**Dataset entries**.
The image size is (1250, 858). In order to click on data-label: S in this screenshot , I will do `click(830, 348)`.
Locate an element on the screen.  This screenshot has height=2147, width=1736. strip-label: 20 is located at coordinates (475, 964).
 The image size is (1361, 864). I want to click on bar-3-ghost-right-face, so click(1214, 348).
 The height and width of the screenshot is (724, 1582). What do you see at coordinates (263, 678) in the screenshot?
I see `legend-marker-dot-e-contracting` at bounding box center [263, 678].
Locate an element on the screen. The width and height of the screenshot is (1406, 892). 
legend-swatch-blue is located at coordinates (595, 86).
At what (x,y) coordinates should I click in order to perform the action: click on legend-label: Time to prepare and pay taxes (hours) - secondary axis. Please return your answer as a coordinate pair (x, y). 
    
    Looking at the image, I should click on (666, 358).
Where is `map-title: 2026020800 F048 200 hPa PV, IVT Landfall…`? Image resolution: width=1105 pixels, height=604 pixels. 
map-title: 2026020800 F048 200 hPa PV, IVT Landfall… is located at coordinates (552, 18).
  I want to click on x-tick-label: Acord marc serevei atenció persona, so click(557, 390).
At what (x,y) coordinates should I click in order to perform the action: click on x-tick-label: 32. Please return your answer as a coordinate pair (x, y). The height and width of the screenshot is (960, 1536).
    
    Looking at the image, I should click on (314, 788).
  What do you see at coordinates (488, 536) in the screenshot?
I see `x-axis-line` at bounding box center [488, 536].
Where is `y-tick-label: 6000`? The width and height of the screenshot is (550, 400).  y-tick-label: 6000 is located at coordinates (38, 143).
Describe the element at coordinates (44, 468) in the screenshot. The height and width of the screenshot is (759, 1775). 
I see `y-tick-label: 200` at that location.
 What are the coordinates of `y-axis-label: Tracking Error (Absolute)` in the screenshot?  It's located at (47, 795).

**INSTRUCTIONS FOR THE TASK**.
Extract the lines above verbatim, beginning with the first line and continuing through the line containing "I want to click on x-tick-label: Acord".

**EXPECTED ANSWER**.
The image size is (1250, 858). In order to click on data-label: S in this screenshot , I will do `click(830, 348)`.
Locate an element on the screen.  This screenshot has height=2147, width=1736. strip-label: 20 is located at coordinates (475, 964).
 The image size is (1361, 864). I want to click on bar-3-ghost-right-face, so click(1214, 348).
 The height and width of the screenshot is (724, 1582). What do you see at coordinates (263, 678) in the screenshot?
I see `legend-marker-dot-e-contracting` at bounding box center [263, 678].
Locate an element on the screen. The width and height of the screenshot is (1406, 892). 
legend-swatch-blue is located at coordinates (595, 86).
At what (x,y) coordinates should I click in order to perform the action: click on legend-label: Time to prepare and pay taxes (hours) - secondary axis. Please return your answer as a coordinate pair (x, y). 
    
    Looking at the image, I should click on (666, 358).
Where is `map-title: 2026020800 F048 200 hPa PV, IVT Landfall…`? Image resolution: width=1105 pixels, height=604 pixels. 
map-title: 2026020800 F048 200 hPa PV, IVT Landfall… is located at coordinates (552, 18).
  I want to click on x-tick-label: Acord marc serevei atenció persona, so click(557, 390).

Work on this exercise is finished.